THE TASKS:
(a) In the Dana Schutz article, how many members of the National Academy published the open letter?
(b) Using the Dana Schutz article, explain why the National Academy members' letter is expected to be noticed by the museum world.
(c) Set down the passage of the Dana Schutz article from "The list is" up to and including "risk-averse museum world.", word for word.

TEXT EXTRACT:

<<<<

The ICA in Boston. Image via @ICAinBoston on Twitter.

Last week, a group of Boston artists, activists, and community members wrote an open letter calling for the artist Dana Schutz–of “Open Casket,” the painting of Emmett Till which outraged viewers for its racial insensitivity–to be banned altogether from the Institute of Contemporary Art in Boston. (The ICA has kept up the show, which does not include “Open Casket,” but they have been noticeably low-key about the exhibition on social media). Yesterday nearly 100 members of the National Academy, a highly selective honorary society of celebrated artists, published an open letter denouncing the idea that an artist be blacklisted, calling it “the kind of intolerance and tyranny that we criticize in others.”

The list is weighty because it includes successful artists from all backgrounds, like Marina Abramovic, who has herself been accused of exploitation more than once–flashpoint artists like Kara Walker, who’s been both celebrated and denounced for her nuanced caricatures of slavery–and establishment white guys like Ed Ruscha who paints tasteful ephemeral phrases on gradients. It’s rare that bluechip artists gamble in internal institutional politics and rarer that they do so together, so it will be noticed by the typically risk-averse museum world.

Here is the letter, in full:

August 3, 2017

As members of the National Academy, we would like to voice our unequivocal support for Dana Schutz, who was recently excoriated by a group of Boston artists who were demanding that her current exhibition at the ICA in Boston be canceled, a demand meant to penalize Schutz, the artist behind Open Casket, a controversial painting featured at the 2017 Whitney Biennial, which draws on the well-known photograph of Emmett Till lying disfigured in his casket.

This painting is not included in the ICA exhibition.

>>>>

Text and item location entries

<<<<

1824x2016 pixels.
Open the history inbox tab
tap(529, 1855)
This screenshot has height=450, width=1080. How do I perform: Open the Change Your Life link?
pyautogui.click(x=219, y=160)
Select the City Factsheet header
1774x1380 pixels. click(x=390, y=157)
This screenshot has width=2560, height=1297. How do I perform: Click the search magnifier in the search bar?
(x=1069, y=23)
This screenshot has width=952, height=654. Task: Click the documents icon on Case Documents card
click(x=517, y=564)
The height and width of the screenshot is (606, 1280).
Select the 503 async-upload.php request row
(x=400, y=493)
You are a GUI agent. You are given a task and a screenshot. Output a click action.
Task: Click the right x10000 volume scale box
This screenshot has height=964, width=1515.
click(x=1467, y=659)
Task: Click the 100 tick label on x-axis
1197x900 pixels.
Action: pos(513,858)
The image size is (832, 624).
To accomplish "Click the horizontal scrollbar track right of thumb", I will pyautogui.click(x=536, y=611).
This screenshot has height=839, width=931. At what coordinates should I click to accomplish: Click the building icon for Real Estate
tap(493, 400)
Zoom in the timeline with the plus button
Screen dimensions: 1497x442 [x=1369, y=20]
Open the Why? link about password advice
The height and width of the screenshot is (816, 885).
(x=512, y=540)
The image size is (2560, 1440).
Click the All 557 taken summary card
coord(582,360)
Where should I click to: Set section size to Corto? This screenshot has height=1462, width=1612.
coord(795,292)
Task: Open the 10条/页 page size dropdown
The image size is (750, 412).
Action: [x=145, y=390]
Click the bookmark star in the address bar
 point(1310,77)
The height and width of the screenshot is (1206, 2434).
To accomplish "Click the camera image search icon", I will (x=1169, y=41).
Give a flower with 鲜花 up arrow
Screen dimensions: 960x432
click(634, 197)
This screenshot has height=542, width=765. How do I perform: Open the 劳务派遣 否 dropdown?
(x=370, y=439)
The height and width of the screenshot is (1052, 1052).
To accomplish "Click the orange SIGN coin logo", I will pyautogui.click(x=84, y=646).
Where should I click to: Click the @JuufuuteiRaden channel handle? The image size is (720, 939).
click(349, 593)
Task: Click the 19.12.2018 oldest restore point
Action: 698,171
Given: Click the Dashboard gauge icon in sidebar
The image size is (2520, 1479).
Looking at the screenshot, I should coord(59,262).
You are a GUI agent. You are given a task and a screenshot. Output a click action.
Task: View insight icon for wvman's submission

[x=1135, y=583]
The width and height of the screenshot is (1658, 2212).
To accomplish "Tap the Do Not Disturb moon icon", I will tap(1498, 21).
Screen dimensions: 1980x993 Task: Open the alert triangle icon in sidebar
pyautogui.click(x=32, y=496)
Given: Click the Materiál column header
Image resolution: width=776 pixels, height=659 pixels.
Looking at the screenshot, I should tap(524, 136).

>>>>

RESPONSE LIST:
(a) Nearly 100 members.

(b) Blue-chip artists rarely involve themselves in internal institutional politics, and it is even rarer for them to do so together. Because the museum world is typically risk-averse, such a joint move will stand out.

(c)
The list is weighty because it includes successful artists from all backgrounds, like Marina Abramovic, who has herself been accused of exploitation more than once–flashpoint artists like Kara Walker, who’s been both celebrated and denounced for her nuanced caricatures of slavery–and establishment white guys like Ed Ruscha who paints tasteful ephemeral phrases on gradients. It’s rare that bluechip artists gamble in internal institutional politics and rarer that they do so together, so it will be noticed by the typically risk-averse museum world.